§ Task inputs
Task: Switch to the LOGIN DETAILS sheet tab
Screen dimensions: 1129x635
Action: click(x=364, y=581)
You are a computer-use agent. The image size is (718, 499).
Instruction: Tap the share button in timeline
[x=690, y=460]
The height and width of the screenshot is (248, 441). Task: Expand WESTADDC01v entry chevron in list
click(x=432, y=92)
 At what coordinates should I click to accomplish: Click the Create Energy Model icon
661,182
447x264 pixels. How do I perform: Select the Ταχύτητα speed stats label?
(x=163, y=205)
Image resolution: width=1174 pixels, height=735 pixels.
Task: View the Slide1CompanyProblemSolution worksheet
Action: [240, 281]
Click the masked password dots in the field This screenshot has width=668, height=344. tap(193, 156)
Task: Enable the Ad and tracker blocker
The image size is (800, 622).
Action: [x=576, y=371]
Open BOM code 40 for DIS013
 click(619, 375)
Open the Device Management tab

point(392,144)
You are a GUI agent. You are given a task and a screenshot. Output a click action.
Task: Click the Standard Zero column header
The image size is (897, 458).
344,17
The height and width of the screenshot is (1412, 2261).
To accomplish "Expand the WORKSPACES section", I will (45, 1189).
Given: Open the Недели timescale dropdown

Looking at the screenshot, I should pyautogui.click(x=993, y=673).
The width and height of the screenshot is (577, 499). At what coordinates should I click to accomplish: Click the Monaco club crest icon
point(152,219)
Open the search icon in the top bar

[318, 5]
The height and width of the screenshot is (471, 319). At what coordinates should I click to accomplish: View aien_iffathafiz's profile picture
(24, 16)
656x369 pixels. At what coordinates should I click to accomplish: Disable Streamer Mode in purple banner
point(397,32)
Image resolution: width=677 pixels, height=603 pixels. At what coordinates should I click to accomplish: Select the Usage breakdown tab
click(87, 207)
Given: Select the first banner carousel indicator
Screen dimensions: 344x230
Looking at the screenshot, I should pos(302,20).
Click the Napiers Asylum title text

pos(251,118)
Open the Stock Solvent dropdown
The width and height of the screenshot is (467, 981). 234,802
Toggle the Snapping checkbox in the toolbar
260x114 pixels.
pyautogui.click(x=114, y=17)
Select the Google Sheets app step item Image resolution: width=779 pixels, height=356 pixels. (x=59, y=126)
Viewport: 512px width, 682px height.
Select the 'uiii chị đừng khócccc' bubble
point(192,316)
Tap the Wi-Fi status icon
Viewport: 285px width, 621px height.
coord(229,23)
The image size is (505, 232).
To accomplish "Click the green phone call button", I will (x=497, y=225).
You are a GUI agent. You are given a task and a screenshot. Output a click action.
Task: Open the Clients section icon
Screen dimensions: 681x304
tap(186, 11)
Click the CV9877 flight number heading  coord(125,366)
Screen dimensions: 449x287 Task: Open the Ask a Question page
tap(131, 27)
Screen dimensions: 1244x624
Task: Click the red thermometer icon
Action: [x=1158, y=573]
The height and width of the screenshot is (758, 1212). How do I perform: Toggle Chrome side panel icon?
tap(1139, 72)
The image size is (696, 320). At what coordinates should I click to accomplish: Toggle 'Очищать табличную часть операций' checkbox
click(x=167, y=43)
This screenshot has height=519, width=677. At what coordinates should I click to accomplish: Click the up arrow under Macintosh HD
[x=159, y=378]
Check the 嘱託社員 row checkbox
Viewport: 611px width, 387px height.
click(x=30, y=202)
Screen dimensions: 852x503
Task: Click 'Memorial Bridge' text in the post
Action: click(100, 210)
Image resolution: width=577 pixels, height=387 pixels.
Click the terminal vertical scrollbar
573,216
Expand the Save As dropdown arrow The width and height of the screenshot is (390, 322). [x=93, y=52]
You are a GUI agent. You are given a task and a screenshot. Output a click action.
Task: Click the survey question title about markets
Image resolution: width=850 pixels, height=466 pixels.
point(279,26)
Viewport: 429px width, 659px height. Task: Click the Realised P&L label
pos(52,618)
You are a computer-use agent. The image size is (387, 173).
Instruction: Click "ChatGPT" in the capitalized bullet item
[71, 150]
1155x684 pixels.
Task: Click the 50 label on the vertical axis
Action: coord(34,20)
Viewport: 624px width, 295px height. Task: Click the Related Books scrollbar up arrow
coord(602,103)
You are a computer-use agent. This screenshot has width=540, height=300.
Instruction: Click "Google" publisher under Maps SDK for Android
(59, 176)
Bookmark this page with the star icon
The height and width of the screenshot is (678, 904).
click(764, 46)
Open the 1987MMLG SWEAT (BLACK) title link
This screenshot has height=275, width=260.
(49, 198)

§ Work instruction
Wherever the string "will" appears in the entries above, list that line.

§ Reply to the exercise
To accomplish "Expand the WORKSPACES section", I will (45, 1189).
To accomplish "Click the green phone call button", I will (x=497, y=225).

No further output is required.